STATED EXERCISE:
According to the biography of Jean Dalby Clift, how many of her five books did she co-author with her husband?

- Born: February 21, 1930 Naples, Texas, US
- Died: February 1, 2020 (aged 89) Olympia, Washington, US
- Education: University of Texas, University of Denver
- Known for: Pastoral counseling, analytical psychology, typology, the collective unconscious, dream interpretation, the archetype, anima and animus,
- Spouse: Wallace Clift
- Scientific career
- Fields: Pastoral counseling, psychology, psychotherapy, analytical psychology
- Workplaces: American Association of Pastoral Counselors

= Jean Dalby Clift =

American priest (1930–2020)

Jean Dalby Clift (1930–2020) was an American priest of the Episcopal Church and a pastoral counselor in private practice. She was the author of books in the fields of psychology and spirituality. "Dr. Clift has had many roles in her life, including lawyer, spiritual director, pastoral counselor, author, lecturer, workshop presenter, priest, mother, grandmother, and poet." She lectured and gave workshops in the United States, Australia, Europe, Asia and Africa on such topics as pastoral counseling, prayer, spiritual growth, journaling, pilgrimage, and the Myers-Briggs Type Indicator. Three of her five books were co-authored with her husband, the Reverend Wallace Clift.

DATA LISTING:
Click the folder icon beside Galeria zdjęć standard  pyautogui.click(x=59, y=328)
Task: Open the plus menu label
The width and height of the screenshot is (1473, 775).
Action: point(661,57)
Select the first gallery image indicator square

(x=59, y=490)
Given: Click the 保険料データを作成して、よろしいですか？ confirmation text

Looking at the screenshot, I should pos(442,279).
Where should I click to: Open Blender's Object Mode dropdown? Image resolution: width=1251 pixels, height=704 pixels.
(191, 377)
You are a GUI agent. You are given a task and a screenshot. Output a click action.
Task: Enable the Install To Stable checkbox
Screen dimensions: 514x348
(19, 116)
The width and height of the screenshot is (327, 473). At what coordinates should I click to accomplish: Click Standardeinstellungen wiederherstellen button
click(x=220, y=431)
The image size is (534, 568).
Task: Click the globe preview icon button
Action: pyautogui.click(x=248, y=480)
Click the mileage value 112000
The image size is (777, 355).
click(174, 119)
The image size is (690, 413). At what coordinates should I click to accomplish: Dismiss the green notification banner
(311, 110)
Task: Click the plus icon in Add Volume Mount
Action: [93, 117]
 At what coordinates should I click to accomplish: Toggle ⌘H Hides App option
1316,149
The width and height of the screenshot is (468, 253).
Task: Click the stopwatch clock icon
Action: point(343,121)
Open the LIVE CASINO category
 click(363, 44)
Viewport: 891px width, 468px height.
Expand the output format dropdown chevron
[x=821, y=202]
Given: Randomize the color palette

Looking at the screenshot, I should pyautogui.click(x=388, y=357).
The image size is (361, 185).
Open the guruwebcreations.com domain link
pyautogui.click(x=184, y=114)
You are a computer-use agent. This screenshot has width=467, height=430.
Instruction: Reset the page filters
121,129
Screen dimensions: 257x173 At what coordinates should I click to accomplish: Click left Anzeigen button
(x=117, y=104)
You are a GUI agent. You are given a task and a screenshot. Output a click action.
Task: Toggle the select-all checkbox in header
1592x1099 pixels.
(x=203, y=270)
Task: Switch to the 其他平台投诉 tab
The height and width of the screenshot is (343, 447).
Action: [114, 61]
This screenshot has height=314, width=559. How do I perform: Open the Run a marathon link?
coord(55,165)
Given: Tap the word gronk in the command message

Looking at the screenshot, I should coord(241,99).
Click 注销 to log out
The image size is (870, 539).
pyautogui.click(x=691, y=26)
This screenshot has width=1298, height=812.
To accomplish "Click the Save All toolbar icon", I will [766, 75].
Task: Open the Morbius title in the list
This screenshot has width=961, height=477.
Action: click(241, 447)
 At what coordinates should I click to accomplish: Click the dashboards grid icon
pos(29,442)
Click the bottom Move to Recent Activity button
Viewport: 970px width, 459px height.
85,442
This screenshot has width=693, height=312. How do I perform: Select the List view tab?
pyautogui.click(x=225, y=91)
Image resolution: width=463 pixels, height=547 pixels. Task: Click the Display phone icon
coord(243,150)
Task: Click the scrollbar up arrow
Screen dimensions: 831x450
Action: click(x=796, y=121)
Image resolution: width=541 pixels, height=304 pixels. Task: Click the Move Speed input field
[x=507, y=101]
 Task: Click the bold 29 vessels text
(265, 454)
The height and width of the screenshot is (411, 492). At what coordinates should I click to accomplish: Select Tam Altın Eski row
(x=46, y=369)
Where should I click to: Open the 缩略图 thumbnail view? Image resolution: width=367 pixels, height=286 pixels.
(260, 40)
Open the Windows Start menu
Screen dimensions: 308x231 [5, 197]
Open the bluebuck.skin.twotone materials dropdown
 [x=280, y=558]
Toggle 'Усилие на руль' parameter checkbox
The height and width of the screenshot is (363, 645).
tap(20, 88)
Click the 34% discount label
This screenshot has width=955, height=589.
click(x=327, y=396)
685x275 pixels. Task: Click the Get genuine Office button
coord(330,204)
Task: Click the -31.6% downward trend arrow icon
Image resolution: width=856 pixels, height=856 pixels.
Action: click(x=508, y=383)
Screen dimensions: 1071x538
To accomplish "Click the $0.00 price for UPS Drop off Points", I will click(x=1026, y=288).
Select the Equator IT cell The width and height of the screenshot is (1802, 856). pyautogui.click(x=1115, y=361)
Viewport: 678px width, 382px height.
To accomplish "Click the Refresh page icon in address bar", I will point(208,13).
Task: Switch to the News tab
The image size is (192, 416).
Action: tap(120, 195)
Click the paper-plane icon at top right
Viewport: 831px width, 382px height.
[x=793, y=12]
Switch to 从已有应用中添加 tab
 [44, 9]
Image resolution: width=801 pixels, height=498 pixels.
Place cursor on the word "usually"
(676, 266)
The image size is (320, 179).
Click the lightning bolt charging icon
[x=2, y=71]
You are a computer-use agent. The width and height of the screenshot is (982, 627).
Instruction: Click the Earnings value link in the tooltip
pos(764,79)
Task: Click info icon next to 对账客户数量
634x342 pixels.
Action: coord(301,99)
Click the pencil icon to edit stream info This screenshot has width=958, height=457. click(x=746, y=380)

ANSWER TO THIS PROBLEM:
Three of her five books were co-authored with her husband, the Reverend Wallace Clift.